Antes de tudo, o People Analytics é, em termos simples, uma metodologia de coleta de dados – via Big Data – que ajuda na condução da tomada de decisões no processo de gestão de pessoas nas empresas. Não somente coletar por coletar dados, mas saber quais são os mais importantes no negócio e como, por meio deles, alinhar pessoas ao propósito da empresa, aumentar a produtividade e potencializar o engajamento, justificam a importância das organizações buscarem o uso do PA.
Segundo um levantamento feito pela Deloitte em 2018, 84% dos respondentes consideram o PA como um recurso de extrema importância para o desenvolvimento do negócio. A adesão do People Analytics ainda não caminha a passos largos no que diz respeito a um grau total de maturidade da ferramenta por parte dos negócios, mas se movimenta em uma curva de evolução.

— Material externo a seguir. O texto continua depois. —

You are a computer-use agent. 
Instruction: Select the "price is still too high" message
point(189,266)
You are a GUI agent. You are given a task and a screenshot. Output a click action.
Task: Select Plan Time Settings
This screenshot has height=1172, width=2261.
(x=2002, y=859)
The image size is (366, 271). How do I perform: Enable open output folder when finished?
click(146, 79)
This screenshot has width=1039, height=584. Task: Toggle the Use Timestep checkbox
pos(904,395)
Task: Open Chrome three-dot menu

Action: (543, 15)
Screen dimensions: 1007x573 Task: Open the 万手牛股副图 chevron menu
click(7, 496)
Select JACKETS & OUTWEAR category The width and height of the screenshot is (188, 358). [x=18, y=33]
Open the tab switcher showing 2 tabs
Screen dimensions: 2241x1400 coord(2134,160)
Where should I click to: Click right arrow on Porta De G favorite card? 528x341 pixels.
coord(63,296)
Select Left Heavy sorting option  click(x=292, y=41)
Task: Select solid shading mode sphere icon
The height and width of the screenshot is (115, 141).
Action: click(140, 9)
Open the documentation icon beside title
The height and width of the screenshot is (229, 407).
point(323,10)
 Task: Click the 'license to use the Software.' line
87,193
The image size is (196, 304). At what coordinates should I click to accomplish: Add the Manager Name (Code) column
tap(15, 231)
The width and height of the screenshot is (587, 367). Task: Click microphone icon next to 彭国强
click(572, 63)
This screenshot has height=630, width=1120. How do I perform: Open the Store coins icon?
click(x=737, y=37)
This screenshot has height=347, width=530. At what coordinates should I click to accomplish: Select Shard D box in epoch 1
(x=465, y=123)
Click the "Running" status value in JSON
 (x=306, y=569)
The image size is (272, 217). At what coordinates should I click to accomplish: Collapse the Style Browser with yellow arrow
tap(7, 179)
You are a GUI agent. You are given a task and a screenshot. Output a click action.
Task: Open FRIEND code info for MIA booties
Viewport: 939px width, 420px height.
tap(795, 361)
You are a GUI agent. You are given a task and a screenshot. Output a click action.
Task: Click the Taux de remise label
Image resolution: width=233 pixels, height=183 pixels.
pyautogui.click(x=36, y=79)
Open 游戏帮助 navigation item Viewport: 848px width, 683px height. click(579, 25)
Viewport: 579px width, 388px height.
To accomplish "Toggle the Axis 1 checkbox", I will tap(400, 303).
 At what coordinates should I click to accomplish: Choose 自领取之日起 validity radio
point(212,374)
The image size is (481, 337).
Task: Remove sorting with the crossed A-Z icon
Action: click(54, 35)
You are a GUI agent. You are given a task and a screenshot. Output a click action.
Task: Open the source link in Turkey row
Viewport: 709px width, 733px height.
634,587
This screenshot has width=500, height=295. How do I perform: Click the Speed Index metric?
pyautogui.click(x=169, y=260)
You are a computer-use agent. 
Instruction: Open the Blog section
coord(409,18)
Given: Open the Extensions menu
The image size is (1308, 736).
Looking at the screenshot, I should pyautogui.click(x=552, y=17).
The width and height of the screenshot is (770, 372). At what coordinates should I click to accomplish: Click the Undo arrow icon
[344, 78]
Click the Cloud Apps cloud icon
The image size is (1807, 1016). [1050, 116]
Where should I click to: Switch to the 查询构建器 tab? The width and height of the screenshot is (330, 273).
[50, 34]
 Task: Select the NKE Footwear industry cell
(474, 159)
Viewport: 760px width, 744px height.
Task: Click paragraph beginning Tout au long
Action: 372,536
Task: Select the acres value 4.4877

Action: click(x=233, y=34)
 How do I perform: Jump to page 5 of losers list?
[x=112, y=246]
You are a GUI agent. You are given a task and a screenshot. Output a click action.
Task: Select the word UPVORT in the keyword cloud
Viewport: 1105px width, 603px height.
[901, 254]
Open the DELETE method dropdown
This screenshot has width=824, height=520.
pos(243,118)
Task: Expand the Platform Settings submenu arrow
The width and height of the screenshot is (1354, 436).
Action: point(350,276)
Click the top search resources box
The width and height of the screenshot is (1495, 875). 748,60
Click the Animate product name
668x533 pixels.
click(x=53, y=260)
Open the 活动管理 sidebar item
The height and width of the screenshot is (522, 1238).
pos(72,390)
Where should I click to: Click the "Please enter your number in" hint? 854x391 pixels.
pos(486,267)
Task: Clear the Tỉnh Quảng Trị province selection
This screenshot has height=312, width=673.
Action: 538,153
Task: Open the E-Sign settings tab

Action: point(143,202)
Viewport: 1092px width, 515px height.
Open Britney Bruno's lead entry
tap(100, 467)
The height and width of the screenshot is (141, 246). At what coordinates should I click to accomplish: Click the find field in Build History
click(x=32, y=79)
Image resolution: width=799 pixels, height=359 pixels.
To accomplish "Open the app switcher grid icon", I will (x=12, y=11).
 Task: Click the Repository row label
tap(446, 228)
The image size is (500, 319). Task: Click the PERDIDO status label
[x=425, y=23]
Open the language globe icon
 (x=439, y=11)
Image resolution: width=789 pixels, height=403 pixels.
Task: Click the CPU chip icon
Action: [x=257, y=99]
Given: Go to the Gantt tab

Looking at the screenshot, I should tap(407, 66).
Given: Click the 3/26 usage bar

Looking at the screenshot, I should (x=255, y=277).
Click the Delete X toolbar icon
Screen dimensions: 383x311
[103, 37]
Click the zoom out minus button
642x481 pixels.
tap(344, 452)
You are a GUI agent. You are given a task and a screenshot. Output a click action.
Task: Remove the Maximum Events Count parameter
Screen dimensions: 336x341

André Franco, CEO do Dialog.ci, supperap de comunicação interna e RH para empresas que funciona como um hub para o colaborador, salienta as métricas se tornaram fundamentais e são uma estratégia para as necessidades do futuro. “Por meio delas é possível detectar e analisar mudanças e tendências internas e externas. Além disso, possibilitam que os líderes e gestores tenham perspectivas e planejamento para anteciparem e enfrentarem os desafios do ambiente corporativo que estão em constante transformação”.